Le détail : les Etats-Unis ont besoin de pétrole.

  • Les sources indiquent à Reuters que le fait de donner cette autorisation à Chevron serait dans l’optique de « restaurer la démocratie dans le pays », et de s’attaquer aux ventes « illicites » de pétrole vénézuélien, « à des pays comme la Chine » (via la Malaisie, où le pétrole sanctionné est ré-étiqueté), pour mettre en place des ventes officielles « transparentes ». Et pas à cause de la crise des prix de l’énergie.
  • Mais à côté de ce discours, il est un fait établi que les Etats-Unis ont avant tout besoin de pétrole. Début octobre, l’OPEP a réduit les quotas de production – ce que Biden a voulu empêcher. Une fois la décision tombée, Biden a réagi au quart de tour, menaçant l’organisation de procès, et tapant dans les réserves américaines de pétrole pour contrebalancer une hausse du prix. Or : ces réserves sont maintenant à leur plus bas niveau en plus de quarante ans.
  • Aussi : selon cette autorisation qui doit être donnée à Chevron, PDVSA, partenaire de Chevron au Vénézuéla à travers différentes coentreprises, ne devrait pas toucher de recettes de la reprise des activités et des ventes.

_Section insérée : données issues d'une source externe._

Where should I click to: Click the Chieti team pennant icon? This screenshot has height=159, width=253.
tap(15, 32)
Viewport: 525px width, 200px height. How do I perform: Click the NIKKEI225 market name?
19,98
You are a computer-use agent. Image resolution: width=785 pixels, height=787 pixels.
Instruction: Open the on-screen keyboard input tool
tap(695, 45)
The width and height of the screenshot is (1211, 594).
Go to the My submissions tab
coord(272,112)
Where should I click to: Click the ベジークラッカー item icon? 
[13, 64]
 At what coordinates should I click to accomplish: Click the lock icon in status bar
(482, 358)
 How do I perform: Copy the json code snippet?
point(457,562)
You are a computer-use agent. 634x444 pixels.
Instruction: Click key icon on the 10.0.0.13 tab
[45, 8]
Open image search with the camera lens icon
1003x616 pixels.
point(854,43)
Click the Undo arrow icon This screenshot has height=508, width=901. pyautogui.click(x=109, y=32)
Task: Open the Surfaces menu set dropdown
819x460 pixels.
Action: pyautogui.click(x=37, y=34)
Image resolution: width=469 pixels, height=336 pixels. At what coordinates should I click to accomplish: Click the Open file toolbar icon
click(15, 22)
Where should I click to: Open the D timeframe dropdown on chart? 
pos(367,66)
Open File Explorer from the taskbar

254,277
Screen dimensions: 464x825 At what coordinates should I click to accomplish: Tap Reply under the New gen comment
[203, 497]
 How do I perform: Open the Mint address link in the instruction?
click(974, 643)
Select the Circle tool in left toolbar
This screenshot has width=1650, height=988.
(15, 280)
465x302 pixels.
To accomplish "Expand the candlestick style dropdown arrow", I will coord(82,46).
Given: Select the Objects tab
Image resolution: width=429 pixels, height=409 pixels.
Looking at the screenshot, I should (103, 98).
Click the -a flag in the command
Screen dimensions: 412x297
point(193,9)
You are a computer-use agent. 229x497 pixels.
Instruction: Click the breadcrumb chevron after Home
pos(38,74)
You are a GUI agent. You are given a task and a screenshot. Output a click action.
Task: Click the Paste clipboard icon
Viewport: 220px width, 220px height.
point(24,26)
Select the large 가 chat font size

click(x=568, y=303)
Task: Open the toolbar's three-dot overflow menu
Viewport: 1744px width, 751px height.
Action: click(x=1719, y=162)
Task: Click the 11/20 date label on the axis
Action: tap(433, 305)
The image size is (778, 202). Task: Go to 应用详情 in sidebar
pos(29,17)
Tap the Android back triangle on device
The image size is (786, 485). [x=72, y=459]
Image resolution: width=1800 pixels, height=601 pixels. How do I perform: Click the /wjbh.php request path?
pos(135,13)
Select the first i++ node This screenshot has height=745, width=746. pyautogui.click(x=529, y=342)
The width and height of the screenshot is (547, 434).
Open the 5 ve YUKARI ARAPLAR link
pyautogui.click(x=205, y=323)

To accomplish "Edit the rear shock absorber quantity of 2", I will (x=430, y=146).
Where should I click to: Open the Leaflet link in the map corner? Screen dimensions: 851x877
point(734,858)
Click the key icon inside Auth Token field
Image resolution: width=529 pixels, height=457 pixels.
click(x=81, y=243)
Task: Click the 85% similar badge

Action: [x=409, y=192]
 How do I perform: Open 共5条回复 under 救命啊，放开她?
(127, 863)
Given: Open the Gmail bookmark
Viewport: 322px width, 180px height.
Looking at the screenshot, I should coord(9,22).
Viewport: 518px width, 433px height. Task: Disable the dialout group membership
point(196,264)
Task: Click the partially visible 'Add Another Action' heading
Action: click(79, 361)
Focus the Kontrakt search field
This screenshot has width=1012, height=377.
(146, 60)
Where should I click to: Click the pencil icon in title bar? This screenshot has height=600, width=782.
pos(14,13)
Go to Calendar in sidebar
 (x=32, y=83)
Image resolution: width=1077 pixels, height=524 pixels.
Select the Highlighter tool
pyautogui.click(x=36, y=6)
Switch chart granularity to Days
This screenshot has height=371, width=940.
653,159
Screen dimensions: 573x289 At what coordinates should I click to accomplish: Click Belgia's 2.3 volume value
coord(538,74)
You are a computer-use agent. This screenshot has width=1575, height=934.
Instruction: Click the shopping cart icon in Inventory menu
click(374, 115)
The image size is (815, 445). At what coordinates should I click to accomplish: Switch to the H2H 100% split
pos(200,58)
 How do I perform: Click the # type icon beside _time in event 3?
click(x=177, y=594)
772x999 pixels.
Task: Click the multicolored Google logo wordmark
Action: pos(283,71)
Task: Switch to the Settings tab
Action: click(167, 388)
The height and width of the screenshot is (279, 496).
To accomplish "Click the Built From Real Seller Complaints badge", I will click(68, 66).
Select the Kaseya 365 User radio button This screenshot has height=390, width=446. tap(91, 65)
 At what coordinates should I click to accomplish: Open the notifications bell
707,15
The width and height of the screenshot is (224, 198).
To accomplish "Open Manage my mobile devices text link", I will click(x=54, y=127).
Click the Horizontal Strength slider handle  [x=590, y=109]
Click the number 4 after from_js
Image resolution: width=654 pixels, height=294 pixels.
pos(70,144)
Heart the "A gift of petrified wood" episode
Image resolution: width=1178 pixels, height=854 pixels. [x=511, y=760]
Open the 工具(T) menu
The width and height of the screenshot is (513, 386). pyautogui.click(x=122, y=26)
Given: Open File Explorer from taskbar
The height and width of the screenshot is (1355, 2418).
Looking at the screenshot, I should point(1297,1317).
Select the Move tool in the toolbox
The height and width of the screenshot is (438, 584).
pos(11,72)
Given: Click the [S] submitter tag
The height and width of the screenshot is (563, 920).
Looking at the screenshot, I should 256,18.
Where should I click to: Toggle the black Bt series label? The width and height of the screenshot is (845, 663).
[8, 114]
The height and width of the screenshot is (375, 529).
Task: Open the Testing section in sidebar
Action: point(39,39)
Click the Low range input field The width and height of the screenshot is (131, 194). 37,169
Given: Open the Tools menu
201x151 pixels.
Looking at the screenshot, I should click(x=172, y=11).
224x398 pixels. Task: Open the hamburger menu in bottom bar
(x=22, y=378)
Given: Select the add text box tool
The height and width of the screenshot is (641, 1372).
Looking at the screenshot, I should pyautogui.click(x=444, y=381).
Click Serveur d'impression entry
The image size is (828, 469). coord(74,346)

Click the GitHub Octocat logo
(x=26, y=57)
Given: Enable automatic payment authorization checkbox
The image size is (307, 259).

Difficile d’imaginer que Maduro accepte de telles conditions. L’exploitation du pétrole est un long sujet de discorde entre les deux pays, déjà au temps de Hugo Chávez.
  • Reste à voir ce que Chevron compte faire de ce pétrole. Le revendre à d’autres pays, comme l’Europe, ou l’acheminer tout droit vers les Etats-Unis ?

Conclusion : Même si l’Europe ne peut pas directement profiter du pétrole vénézuélien pour remplacer le brut russe, l’arrivée de plus de barils sur le marché ferait baisser les prix. Or, les quantités sont encore assez limitées. Si la Chine devait arrêter sa politique zéro-covid, ces 200.000 barils par jour ne feraient pas la différence, et les prix repartiraient à la hausse. Si la production vénézuélienne devait fortement augmenter et atteindre la cible (ce qui nécessiterait d’importants investissements), cela pourrait peut-être changer la donne.